Día litúrgico: 1 de Noviembre: Todos los Santos
Texto del Evangelio (Mt 5,1-12a):
En aquel tiempo, viendo Jesús la muchedumbre, subió al monte, se sentó,
y sus discípulos se le acercaron. Y tomando la palabra, les enseñaba
diciendo: «Bienaventurados los pobres de espíritu, porque de ellos es el
Reino de los Cielos. Bienaventurados los mansos, porque ellos poseerán
en herencia la tierra. Bienaventurados los que lloran, porque ellos
serán consolados. Bienaventurados los que tienen hambre y sed de la
justicia, porque ellos serán saciados. Bienaventurados los
misericordiosos, porque ellos alcanzarán misericordia. Bienaventurados
los limpios de corazón, porque ellos verán a Dios. Bienaventurados los
que trabajan por la paz, porque ellos serán llamados hijos de Dios.

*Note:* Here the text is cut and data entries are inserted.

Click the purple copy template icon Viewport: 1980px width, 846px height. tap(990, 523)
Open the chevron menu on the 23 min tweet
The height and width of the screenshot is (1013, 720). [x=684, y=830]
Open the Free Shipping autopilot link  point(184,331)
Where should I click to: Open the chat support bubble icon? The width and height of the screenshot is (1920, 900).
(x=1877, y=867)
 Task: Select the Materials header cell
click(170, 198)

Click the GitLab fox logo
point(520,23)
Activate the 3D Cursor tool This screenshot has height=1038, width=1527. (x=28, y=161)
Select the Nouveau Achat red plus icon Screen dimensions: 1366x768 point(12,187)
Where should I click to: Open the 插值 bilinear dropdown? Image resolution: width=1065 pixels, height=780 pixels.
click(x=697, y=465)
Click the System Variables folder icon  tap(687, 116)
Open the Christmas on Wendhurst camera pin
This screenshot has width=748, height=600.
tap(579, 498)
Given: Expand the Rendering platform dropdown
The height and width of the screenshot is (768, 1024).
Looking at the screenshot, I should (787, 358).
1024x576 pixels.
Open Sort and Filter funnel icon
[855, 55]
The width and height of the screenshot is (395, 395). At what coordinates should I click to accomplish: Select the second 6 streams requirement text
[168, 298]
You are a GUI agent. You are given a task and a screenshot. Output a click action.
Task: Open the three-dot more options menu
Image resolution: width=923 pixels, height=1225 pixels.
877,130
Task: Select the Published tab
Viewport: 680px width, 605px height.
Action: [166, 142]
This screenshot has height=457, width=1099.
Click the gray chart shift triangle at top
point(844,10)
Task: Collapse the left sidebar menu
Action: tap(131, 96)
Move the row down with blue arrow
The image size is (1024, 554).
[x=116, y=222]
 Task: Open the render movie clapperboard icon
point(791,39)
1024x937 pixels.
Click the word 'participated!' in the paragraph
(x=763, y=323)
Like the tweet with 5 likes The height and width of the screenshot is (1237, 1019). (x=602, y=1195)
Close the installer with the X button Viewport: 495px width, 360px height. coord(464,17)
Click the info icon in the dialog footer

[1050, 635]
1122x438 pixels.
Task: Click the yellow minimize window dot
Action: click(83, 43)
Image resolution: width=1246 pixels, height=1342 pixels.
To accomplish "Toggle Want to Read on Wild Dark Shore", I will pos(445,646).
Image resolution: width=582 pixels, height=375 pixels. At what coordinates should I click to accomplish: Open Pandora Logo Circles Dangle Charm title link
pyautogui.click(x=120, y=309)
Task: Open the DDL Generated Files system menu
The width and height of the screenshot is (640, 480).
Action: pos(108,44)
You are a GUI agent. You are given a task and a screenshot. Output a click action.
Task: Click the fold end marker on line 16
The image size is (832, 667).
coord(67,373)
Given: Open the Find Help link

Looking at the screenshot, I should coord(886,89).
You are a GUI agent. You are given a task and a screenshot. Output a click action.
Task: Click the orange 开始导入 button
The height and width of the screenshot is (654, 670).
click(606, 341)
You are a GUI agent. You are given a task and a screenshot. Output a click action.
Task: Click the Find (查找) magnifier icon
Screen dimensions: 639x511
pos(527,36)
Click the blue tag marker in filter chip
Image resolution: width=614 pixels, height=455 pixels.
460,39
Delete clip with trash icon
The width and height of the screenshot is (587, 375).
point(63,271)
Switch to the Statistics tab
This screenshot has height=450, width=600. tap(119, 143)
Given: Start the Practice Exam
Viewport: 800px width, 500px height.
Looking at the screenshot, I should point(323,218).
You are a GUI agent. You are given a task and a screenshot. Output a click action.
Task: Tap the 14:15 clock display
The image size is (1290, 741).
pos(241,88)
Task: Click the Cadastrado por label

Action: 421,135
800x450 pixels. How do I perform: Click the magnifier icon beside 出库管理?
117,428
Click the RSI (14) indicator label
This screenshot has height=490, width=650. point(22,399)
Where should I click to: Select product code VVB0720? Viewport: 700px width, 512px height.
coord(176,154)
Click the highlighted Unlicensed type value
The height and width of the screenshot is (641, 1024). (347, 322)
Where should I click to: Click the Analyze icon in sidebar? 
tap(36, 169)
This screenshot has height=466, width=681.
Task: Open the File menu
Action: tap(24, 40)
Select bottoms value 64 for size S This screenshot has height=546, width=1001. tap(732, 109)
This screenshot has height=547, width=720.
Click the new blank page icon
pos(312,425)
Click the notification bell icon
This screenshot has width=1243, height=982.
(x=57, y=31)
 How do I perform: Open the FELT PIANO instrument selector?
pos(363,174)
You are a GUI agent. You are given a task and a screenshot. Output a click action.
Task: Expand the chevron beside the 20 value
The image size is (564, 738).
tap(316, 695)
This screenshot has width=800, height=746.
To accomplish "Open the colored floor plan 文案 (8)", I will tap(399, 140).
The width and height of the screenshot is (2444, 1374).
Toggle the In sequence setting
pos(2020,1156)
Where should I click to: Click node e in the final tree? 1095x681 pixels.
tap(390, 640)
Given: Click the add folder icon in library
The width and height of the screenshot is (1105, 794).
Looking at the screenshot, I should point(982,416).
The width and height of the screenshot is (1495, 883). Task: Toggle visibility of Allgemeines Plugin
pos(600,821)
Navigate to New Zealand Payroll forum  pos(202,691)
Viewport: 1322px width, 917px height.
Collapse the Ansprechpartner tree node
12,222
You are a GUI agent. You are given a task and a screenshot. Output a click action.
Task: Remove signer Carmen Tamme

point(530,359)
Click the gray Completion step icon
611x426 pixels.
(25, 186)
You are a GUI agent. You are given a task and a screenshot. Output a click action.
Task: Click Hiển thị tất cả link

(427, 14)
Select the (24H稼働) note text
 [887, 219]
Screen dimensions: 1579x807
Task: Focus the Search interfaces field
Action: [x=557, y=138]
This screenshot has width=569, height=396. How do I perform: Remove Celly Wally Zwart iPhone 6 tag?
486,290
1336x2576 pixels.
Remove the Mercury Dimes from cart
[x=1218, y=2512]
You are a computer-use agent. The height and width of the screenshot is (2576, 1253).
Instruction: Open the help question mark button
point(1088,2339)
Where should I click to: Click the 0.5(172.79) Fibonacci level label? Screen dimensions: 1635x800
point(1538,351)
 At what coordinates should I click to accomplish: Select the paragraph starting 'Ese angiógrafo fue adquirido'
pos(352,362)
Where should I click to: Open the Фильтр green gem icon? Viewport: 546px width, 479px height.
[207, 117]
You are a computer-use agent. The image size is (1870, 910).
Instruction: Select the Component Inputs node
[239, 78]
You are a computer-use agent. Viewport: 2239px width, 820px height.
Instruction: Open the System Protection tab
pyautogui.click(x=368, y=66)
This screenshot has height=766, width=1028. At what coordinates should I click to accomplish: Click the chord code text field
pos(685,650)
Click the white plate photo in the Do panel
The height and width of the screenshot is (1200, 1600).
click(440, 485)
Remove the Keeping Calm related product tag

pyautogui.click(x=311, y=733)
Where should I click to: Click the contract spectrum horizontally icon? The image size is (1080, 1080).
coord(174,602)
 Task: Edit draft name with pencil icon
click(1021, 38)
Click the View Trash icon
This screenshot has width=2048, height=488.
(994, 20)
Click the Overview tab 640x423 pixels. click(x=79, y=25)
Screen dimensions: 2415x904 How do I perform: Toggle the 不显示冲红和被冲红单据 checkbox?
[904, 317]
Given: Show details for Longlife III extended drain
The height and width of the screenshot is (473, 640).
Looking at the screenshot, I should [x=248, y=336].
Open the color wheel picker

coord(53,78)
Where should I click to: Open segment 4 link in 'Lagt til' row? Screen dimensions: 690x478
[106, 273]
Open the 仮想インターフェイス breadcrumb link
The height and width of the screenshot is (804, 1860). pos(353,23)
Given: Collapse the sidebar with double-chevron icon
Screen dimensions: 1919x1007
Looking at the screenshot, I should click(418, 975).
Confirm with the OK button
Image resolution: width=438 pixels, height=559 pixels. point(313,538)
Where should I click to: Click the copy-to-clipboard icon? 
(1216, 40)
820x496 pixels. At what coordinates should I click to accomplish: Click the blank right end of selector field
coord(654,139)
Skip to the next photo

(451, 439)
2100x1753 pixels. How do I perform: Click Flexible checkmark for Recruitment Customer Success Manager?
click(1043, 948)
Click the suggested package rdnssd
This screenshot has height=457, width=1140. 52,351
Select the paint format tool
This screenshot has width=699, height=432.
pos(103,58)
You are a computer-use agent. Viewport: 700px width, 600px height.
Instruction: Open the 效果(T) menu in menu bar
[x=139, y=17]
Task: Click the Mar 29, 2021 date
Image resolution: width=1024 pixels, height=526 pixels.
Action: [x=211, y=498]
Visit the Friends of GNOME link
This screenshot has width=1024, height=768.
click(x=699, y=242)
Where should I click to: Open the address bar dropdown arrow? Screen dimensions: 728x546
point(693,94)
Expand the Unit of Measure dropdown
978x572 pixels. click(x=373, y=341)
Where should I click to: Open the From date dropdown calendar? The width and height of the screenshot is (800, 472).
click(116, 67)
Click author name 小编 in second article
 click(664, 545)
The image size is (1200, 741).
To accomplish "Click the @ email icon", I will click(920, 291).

Bienaventurados los perseguidos por causa de la justicia, porque de
ellos es el Reino de los Cielos. Bienaventurados seréis cuando os
injurien, y os persigan y digan con mentira toda clase de mal contra
vosotros por mi causa. Alegraos y regocijaos, porque vuestra recompensa
será grande en los cielos».
Comentario:
Mons.
F. Xavier
CIURANETA i Aymí
Obispo Emérito de Lleida
(Lleida, España)
Alegraos y regocijaos
Hoy
celebramos la realidad de un misterio salvador expresado en el “credo” y
que resulta muy consolador: «Creo en la comunión de los santos». Todos
los santos, desde la Virgen María, que han pasado ya a la vida eterna,
forman una unidad: son la Iglesia de los bienaventurados, a quienes
Jesús felicita: «Bienaventurados los limpios de corazón, porque ellos
verán a Dios» (Mt 5,8). Al mismo tiempo, también están en comunión con
nosotros. La fe y la esperanza no pueden unirnos porque ellos ya gozan
de la eterna visión de Dios; pero nos une, en cambio el amor «que no
pasa nunca» (1Cor 13,13); ese amor que nos une con ellos al mismo Padre,
al mismo Cristo Redentor y al mismo Espíritu Santo. El amor que les
hace solidarios y solícitos para con nosotros. Por tanto, no veneramos a
los santos solamente por su ejemplaridad, sino sobre todo por la unidad
en el Espíritu de toda la Iglesia, que se fortalece con la práctica del
amor fraterno.Por esta profunda unidad, hemos de sentirnos cerca de todos los santos que, anteriormente a nosotros, han creído y esperado lo mismo que nosotros creemos y esperamos y, sobre todo, han amado al Padre Dios y a sus hermanos los hombres, procurando imitar el amor de Cristo.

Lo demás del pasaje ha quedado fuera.